Complete logging & exception handling.
🛠 Tech Stack
Programming Language: Python 3.9+
Libraries & Tools:
pandas, numpy, matplotlib, seaborn
scikit-learn
xgboost, catboost
Flask (for deployment)
joblib / pickle (for model persistence)
📂 Dataset
Dataset: Student Performance Dataset (UCI ML Repository)
Attributes include:
Demographics (age, gender, family background)
Academic records (study time, failures, absences, grades)
Social factors (internet access, family support, activities)
Target variable: Final Grade (G3) or pass/fail indicator.
🏗 Project Structure mlproject/ │ ├── data/ # (Optional) Store raw/processed data ├── notebook/ # Jupyter notebooks for EDA & experiments ├── src/ # Source code for ML pipeline │ ├── components/ # Data ingestion, transformation, trainer │ ├── pipeline/ # Training & prediction pipeline scripts │ ├── logger.py # Logging utility │ ├── exception.py # Custom exception handling │ └── utils.py # Helper functions │ ├── artifacts/ # Saved models, preprocessor, reports ├── application.py # Flask app entry point ├── requirements.txt # Dependencies ├── setup.py # Project install config ├── README.md # Project documentation └── LICENSE # License file
🔄 Machine Learning Pipeline
Data Ingestion
Load dataset
Handle missing values
Train-test split
Data Transformation
Encoding categorical variables
Scaling numerical features
Feature selection
Model Training
Train multiple algorithms
Hyperparameter tuning
Cross-validation
Model Evaluation
Accuracy, Precision, Recall, F1-score, ROC-AUC (classification)
RMSE, MAE, R² (regression)
Model Selection
Choose best-performing model based on validation results.
Deployment
Save model using pickle/joblib
Expose Flask API for predictions
📊** Results** Model Accuracy F1-score Notes Logistic Regression 78% 0.77 Baseline model Random Forest 85% 0.84 Good performance XGBoost 87% 0.86 Best model CatBoost 86% 0.85 Competitive
⚙️ Setup & Installation
Clone the repository:
git clone https://github.com/gator-ryan/mlproject.git cd mlproject
Create a virtual environment & activate:
python -m venv venv source venv/bin/activate # On Linux/Mac venv\Scripts\activate # On Windows
Install dependencies:
pip install -r requirements.txt
Install the project as a package:
pip install -e .
Train model pipeline:
python src/pipeline/train_pipeline.py
Make predictions:
python src/pipeline/predict_pipeline.py
Run the web app (Flask):
python application.py
Visit → http://127.0.0.1:5000
🌐** Web Application**
Flask app accepts student details as input via web form.

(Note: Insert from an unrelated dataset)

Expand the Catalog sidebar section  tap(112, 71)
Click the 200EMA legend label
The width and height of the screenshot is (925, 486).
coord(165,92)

Returns predicted student performance score / pass-fail outcome. (Can be extended with Streamlit for interactive dashboards.)
🚧** Future Improvements**
Add Docker support for containerized deployment.

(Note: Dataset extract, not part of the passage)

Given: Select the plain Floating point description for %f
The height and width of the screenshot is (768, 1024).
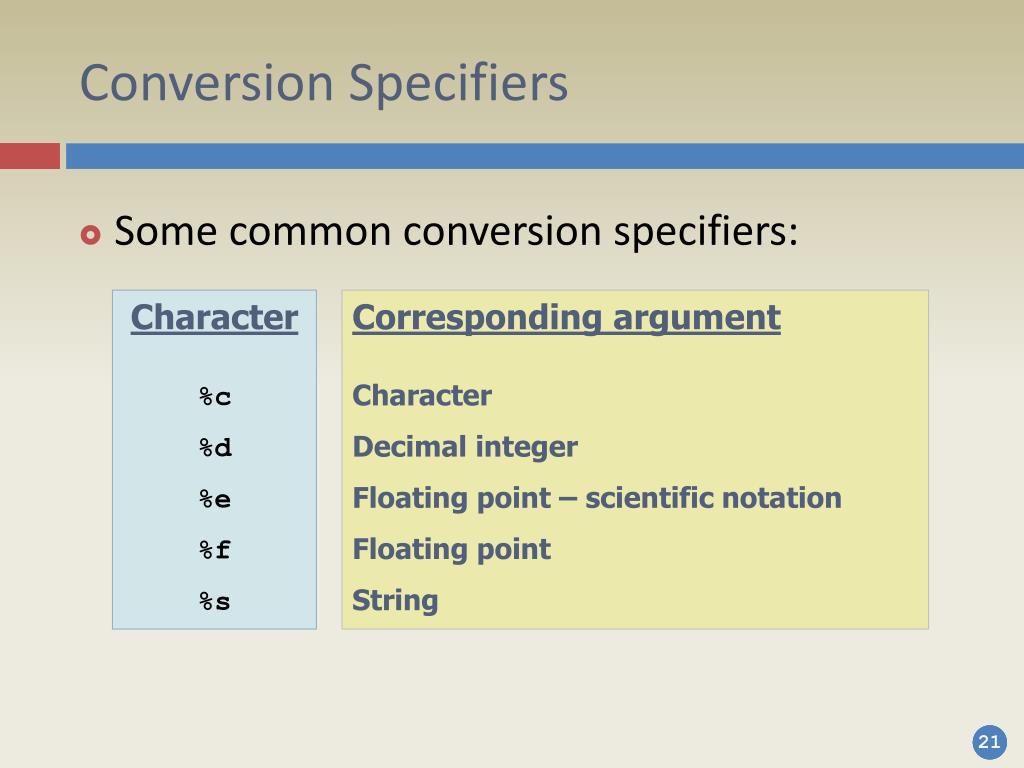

Integrate CI/CD pipeline (GitHub Actions, AWS/GCP/Azure).
Add experiment tracking (MLflow, Weights & Biases).
Deploy on Heroku / AWS Elastic Beanstalk / Streamlit Cloud.

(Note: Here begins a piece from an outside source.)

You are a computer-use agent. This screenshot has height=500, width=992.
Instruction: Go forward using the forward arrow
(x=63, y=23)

Improve feature engineering with domain-specific insights.
Add SHAP/LIME plots for interpretability.
🤝 Contributing
Contributions are welcome!
Fork the repository
Create your feature branch (git checkout -b feature/AmazingFeature)
Commit your changes (git commit -m 'Add some AmazingFeature')
Push to the branch (git push origin feature/AmazingFeature)
Open a Pull Request
📜** License**
This project is licensed under the MIT License. See LICENSE for details.